The steamboat Fleetwood operated in the 1880s and 1890s on the Columbia River and later as part of the Puget Sound Mosquito Fleet.

==Construction==
Fleetwood was built in 1881, at Portland, Oregon, for Captain U.B. Scott and his associates L.B. Seeley and E.W. Creighton. Fleetwood was propeller-driven, 111' long, and rated at 135 tons.

==Operations on Columbia River==
Capt. Scott successfully ran Fleetwood on the Astoria and Cascade routes on the Columbia River, in opposition to the would-be monopoly of the Oregon Railway and Navigation Company, then under the control of Henry Villard. Fleetwood outran the monopoly's steamers by two hours on the Astoria run, and built up so much business that Captain Scott had to replace her with the crack sternwheeler Telephone. Captain Scott trimmed up Fleetwood ‘s appearance a bit, not entirely to the liking of historian Newell:

The resulting striped paneling along her house, ginger-bread work on her cabin roof, and high-pointed pilot house roof crowned with a gilt ball, all gave the sturdy little Fleetwood an unfortunate resemblance to a forest cottage in a Grimm’s fairy tale book.
Other masters of Fleetwood on the Columbia River included Capt. William H. Whitcomb, a member of a prominent Northwest marine family, and, on Puget Sound, Capt. Henry Carter.

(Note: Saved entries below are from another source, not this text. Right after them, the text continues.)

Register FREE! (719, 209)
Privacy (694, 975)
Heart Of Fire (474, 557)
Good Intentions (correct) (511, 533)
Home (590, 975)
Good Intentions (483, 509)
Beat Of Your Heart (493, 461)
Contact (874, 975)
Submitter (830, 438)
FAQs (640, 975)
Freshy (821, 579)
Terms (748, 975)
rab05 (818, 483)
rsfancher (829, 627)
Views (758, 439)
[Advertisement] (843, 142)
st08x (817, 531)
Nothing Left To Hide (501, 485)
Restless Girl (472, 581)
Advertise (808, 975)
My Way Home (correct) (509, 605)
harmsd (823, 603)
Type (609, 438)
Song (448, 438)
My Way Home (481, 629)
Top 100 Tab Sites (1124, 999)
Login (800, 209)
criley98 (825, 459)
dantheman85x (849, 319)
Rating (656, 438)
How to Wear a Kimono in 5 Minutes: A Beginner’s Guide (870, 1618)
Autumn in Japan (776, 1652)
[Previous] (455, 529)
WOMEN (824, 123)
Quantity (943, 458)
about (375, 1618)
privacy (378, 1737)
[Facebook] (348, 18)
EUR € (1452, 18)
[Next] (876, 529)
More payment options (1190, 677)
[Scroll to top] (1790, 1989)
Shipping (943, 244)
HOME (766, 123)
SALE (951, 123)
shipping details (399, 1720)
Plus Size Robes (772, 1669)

==Transfer to Puget Sound==
In 1888, Capt. U.B. Scott sold Fleetwood to Capt. Z.J. Hatch, who transferred the vessel to Puget Sound. Fleetwood was brought around to Puget Sound by Captain Messegee for her new owner Capt. Hatch. On the way up, Captain Scott’s fancy trim work on the deckhouse caught fire, but the crew was able to extinguish it and Fleetwood rounded Cape Flattery and reached Neah Bay just 24 hours after leaving the Columbia Bar. Once on Puget Sound Fleetwood ran against another boat transferred up from the Columbia River, Emma Haywood. Fleetwood was advertised as a "fast time" steamer, leaving Horr's Wharf at Olympia at 6:00 a.m., stopping at Puget City, Steilacoom, and the Northern Pacific Railway wharf at Tacoma, and reaching Seattle's Yesler wharf at noon, then returning on the same route, arriving back in Olympia at 7:00 p.m.

In 1889, Fleetwood made record time on a trip from Olympia to Seattle to carry a steam fire engine to the aid of that city during its great fire. When Captain Scott expanded operations up to Puget Sound, he bought back Fleetwood and put her on the Seattle-Tacoma run with the new and eventually much more famous propeller steamer Flyer. On September 7, 1890, Fleetwood engaged unsuccessfully in an impromptu race between Tacoma and Seattle with the then brand-new and very fast sternwheeler Greyhound.

==Abandonment==
In 1898 Fleetwood was abandoned on the beach in Quartermaster Harbor where for many years she was visible as she slowly rotted away.